:: Exercise data

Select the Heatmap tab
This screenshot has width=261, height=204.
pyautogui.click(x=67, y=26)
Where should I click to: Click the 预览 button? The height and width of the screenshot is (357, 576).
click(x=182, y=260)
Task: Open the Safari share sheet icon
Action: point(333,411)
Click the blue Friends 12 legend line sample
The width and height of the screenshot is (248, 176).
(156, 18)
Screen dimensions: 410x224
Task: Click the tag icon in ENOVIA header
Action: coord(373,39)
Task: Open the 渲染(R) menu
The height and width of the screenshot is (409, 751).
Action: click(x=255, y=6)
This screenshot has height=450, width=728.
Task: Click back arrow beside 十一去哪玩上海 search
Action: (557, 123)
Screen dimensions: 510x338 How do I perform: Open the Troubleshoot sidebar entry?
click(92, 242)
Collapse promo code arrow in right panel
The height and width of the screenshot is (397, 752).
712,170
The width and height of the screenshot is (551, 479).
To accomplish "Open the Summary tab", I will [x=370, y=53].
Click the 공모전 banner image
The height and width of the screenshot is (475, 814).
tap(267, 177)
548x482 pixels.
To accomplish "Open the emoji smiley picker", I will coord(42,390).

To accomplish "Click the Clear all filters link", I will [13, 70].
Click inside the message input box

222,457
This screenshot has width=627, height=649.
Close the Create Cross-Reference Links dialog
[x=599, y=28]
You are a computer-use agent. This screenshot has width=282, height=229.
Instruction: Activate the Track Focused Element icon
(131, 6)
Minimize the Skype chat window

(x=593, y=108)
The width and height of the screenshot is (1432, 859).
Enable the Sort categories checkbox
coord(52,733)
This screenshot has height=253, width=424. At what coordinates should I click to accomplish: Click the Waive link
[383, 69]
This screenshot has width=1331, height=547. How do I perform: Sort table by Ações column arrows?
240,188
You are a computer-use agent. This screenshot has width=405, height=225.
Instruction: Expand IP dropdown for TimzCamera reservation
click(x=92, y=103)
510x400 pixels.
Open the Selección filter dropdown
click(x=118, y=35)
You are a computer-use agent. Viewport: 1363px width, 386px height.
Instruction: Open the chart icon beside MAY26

::::

### Exercise directions
Copy out each line of the records where the word "agent" appears.

### Problem solution
You are a computer-use agent. This screenshot has width=282, height=229.
You are a computer-use agent. This screenshot has width=405, height=225.
You are a computer-use agent. Viewport: 1363px width, 386px height.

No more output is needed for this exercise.